BEGIN Supplied data

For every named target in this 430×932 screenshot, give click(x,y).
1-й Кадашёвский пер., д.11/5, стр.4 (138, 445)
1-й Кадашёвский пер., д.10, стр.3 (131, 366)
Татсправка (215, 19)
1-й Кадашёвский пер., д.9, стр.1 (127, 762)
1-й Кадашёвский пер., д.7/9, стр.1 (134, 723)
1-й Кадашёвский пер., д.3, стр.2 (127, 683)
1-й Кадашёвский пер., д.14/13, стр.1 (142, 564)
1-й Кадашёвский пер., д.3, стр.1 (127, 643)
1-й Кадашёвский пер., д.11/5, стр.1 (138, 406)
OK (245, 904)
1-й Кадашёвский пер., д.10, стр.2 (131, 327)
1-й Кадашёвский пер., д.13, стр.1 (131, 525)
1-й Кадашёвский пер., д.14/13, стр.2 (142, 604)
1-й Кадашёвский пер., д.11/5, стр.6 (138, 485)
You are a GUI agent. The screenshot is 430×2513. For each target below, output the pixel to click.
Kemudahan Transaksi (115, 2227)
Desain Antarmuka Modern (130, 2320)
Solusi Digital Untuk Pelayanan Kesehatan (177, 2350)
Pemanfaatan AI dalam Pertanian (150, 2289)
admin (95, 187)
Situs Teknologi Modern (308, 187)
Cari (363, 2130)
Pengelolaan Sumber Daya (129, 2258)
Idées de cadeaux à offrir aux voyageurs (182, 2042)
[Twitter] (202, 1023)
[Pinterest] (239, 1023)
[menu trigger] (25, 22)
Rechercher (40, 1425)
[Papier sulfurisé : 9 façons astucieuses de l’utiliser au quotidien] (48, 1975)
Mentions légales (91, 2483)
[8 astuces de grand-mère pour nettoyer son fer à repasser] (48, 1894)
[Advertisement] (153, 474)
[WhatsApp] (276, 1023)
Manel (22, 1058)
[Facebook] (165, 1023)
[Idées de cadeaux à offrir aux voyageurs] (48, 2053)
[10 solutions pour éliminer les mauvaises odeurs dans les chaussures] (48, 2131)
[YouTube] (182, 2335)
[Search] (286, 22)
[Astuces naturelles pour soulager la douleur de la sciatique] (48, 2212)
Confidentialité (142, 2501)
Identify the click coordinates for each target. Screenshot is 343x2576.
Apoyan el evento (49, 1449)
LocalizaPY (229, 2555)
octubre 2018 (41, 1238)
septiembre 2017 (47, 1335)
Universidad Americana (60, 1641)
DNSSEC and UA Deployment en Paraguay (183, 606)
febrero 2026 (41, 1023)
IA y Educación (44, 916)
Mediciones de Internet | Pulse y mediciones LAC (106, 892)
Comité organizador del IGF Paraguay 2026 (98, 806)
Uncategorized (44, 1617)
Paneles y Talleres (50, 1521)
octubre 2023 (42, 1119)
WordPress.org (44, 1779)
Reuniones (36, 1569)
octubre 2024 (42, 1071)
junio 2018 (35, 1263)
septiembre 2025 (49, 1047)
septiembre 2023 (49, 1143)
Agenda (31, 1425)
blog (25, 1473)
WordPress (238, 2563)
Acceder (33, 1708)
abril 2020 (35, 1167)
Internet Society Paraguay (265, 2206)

END Supplied data

## Prompt
All lines in the records with the string "Idées" should be copied out.

## Written response
Idées de cadeaux à offrir aux voyageurs (182, 2042)
[Idées de cadeaux à offrir aux voyageurs] (48, 2053)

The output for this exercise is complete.